After 25 years of unknowingly living with a dangerously deep hole in his backyard, Skyrattler resident Brian Day filled the 15-metre abandoned well on Saturday.
“I’m feeling pretty happy here,” Day said when the job was done.
“We no longer have a 50-foot hole in our backyard. When the concrete dries overnight we’ll be able to backfill, put some sod down and have our yard back, which means we can let the dog out and not have to worry about people falling in.”
It took about six cubic metres of concrete – but just several minutes – to fill the old water well.
“It actually gave me chills,” Day said. “It’s pretty impressive that a hole that big can be filled that quickly. It took about five or six minutes.”
Day made the startling discovery in late July when a small depression formed on his lawn in south Edmonton. The depth concerned Day and he planned to dig out the sod and refill it. But when he peered underneath the sod, it wasn’t dirt he saw.
“I saw dark… real dark, dark.”
Day called the city but said he was told that under provincial legislation, he would be responsible for filling it since the well was on his property.
The water well was drilled in 1928. While the province has a website showing where old wells are located, the map incorrectly suggests the well that was actually in Day’s yard was located northwest of his property.
While the developer should have been responsible for filling the hole, Day decided to pay for the well to be filled and was just grateful nobody was hurt before he discovered it.

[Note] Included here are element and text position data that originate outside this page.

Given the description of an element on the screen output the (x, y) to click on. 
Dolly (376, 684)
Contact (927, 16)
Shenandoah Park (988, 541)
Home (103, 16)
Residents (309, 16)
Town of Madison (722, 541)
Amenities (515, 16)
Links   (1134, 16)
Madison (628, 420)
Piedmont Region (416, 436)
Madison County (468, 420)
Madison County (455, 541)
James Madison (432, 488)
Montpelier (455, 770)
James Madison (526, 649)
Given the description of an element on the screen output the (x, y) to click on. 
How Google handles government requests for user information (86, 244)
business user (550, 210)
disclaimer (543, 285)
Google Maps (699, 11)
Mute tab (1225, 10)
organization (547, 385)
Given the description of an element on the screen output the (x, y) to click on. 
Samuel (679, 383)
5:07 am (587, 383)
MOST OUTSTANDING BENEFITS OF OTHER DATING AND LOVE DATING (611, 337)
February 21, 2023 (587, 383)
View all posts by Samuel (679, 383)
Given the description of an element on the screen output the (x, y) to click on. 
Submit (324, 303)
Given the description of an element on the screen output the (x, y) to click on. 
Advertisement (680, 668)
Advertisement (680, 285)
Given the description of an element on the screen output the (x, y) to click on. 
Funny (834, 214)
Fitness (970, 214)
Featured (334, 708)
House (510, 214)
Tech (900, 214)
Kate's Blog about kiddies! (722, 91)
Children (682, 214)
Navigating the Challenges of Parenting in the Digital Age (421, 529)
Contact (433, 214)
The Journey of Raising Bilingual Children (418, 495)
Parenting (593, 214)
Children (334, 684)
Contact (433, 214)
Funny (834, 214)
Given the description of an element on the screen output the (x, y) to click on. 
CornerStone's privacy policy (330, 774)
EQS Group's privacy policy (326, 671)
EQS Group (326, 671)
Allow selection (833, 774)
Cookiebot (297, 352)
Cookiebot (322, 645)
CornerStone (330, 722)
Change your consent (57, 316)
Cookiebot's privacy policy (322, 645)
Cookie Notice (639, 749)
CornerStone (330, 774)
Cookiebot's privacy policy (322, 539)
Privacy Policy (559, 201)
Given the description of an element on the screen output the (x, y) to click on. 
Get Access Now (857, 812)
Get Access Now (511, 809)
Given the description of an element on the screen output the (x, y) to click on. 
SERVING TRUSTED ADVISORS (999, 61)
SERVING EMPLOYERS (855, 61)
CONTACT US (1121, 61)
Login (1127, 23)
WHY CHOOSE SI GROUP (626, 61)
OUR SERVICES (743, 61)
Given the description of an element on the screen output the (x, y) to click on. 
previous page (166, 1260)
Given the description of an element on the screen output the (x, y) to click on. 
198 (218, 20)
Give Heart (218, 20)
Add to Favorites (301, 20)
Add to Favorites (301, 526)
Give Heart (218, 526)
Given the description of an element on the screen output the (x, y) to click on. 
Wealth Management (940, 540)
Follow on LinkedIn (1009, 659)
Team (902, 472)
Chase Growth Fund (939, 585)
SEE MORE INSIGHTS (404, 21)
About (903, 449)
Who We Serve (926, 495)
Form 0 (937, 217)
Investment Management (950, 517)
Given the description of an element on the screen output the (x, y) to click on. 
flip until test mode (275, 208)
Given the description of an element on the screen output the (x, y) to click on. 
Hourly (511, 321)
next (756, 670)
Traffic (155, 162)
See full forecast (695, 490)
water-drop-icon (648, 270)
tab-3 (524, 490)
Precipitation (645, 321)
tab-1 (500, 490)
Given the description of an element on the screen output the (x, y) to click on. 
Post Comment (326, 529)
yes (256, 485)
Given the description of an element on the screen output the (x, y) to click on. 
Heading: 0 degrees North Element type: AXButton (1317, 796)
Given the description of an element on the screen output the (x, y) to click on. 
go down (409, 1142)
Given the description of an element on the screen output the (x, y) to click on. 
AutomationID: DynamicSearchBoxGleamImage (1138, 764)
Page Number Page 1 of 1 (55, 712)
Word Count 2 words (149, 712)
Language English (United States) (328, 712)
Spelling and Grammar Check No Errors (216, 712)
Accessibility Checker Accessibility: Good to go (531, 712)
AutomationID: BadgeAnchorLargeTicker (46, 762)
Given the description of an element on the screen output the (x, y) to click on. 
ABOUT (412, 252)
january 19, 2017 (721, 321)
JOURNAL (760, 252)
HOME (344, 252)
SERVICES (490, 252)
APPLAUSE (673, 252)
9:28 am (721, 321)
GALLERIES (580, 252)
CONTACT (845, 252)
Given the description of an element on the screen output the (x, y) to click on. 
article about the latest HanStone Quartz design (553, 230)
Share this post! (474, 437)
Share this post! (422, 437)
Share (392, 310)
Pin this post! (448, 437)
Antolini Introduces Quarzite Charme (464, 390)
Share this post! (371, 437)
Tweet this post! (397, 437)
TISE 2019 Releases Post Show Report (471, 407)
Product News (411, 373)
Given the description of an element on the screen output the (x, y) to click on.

“Literally, what was only holding us up was 35 years or 38 years of grass roots that were intertwined in the centre of that hole.”
Day credits Ray Field from Big Iron Drilling for encouraging him to go public with his experience.
“When you find a depression in your yard that forms unexpectedly, you really need to investigate and be careful around it because it could be another 50-foot well,” Day said. “Just because the site points it at a different location…it may in fact be at your house. This one was about 200 metres away on the map and, as it turns out, it was in our own backyard.”
Day admits his mysterious well became the talk of the neighbourhood and the talk of his workplace.
“I hope it becomes the talk of the city for the awareness portion,” he added.
“It could have happened to anybody. A lot of people don’t think about all those wells. If you go to that website, take a look at where all the wells are in Alberta. There’s literally hundreds of thousands of them and quite a few of them I think have been abandoned, not back filled.”
Meanwhile, Day and his family are going to enjoy their new – filled – yard.
“I think my wife’s going to be happy today.”